--- START Dataset ---

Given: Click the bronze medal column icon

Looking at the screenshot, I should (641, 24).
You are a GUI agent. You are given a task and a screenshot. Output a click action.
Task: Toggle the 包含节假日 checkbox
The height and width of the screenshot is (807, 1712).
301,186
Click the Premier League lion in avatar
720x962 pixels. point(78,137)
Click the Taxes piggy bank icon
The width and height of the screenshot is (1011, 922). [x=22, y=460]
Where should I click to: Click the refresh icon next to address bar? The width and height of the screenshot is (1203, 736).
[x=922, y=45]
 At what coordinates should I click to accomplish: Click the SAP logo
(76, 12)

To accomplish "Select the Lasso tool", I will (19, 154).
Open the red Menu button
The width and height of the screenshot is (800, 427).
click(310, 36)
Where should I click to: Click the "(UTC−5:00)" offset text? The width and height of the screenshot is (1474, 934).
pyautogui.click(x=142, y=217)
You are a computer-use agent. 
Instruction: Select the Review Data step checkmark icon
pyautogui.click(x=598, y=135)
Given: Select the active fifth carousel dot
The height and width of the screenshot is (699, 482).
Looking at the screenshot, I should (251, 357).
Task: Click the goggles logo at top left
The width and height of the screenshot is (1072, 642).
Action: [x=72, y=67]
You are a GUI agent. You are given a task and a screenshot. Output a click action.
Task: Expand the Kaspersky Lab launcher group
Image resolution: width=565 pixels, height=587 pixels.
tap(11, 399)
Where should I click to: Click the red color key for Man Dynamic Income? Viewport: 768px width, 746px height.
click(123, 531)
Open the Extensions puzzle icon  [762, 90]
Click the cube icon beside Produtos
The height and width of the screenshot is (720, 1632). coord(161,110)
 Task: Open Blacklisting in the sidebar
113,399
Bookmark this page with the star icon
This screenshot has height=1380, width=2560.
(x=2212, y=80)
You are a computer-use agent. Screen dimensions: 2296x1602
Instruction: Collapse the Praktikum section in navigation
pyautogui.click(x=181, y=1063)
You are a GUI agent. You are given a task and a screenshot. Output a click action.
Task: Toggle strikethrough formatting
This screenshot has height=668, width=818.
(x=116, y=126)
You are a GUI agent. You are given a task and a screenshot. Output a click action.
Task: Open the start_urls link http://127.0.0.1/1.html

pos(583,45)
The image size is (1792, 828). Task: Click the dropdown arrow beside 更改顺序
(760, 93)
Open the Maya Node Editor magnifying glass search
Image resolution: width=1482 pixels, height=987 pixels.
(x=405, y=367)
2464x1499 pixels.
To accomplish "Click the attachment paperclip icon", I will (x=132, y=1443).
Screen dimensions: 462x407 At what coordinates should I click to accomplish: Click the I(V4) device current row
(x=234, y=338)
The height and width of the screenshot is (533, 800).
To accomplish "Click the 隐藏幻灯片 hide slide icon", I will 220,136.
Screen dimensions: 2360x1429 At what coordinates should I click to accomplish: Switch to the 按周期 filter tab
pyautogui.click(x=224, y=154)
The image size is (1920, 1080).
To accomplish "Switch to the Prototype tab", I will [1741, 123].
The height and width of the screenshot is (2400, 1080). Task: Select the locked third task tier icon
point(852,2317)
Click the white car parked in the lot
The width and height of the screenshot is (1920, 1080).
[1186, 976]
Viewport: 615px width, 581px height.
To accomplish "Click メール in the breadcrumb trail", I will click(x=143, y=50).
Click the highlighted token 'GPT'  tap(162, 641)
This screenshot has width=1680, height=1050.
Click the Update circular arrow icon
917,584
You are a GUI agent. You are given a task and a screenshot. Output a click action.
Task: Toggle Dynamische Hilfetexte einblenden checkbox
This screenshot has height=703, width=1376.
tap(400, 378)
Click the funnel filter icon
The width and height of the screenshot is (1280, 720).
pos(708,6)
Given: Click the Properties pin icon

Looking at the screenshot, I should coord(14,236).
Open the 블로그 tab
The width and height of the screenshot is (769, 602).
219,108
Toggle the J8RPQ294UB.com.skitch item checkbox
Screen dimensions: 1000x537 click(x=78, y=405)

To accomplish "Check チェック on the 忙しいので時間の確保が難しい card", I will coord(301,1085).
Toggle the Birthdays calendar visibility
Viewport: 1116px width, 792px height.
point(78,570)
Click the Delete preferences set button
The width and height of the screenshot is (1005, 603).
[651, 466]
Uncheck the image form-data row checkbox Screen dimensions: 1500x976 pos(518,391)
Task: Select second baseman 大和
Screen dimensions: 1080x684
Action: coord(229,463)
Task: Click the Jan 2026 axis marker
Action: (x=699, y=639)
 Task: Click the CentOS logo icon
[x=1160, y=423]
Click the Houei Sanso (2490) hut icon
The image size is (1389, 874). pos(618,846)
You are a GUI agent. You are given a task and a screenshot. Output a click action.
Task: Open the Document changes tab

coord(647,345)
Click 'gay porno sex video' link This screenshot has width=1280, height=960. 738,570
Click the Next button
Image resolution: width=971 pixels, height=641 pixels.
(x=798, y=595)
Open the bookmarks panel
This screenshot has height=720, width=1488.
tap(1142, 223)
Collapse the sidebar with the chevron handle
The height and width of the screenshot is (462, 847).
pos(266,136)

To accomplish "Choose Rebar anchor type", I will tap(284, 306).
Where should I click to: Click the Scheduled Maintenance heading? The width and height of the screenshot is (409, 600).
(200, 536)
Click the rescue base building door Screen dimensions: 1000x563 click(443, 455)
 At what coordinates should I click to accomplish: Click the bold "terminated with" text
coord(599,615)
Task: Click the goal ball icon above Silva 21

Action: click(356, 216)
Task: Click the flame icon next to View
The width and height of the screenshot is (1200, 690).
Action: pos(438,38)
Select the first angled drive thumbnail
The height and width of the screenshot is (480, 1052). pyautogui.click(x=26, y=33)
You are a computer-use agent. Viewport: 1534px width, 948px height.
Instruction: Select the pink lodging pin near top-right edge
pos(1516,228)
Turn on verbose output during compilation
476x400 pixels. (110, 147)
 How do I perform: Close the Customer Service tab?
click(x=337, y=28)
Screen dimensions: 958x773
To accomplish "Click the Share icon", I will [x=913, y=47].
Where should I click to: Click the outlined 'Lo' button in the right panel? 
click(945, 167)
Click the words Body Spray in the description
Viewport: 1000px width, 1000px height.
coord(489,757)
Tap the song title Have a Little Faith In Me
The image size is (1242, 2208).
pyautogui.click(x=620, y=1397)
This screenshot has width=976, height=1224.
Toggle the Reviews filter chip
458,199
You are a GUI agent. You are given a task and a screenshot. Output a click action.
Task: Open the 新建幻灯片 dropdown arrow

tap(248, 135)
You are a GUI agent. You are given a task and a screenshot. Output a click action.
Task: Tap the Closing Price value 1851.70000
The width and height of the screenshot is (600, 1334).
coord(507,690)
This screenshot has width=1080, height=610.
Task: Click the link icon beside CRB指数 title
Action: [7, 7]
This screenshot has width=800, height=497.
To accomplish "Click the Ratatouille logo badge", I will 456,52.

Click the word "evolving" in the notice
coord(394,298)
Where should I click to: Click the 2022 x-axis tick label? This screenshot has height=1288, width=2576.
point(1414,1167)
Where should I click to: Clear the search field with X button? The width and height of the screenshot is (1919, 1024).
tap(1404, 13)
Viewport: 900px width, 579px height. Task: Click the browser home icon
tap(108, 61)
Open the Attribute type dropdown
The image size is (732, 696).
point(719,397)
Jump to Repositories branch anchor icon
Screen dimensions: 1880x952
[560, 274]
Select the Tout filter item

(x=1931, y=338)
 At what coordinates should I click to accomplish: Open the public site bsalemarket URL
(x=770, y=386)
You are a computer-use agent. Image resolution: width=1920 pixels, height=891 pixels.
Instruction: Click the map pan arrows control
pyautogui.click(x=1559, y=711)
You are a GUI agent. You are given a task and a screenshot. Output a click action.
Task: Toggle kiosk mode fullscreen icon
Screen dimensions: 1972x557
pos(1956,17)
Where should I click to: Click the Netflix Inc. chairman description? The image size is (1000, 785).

--- END Dataset ---

#### [Directive]
Return every line of the records above that contains the string "logo", copying each such line in full.

#### [Task output]
 At what coordinates should I click to accomplish: Click the SAP logo
Task: Click the goggles logo at top left
 Task: Click the CentOS logo icon
To accomplish "Click the Ratatouille logo badge", I will 456,52.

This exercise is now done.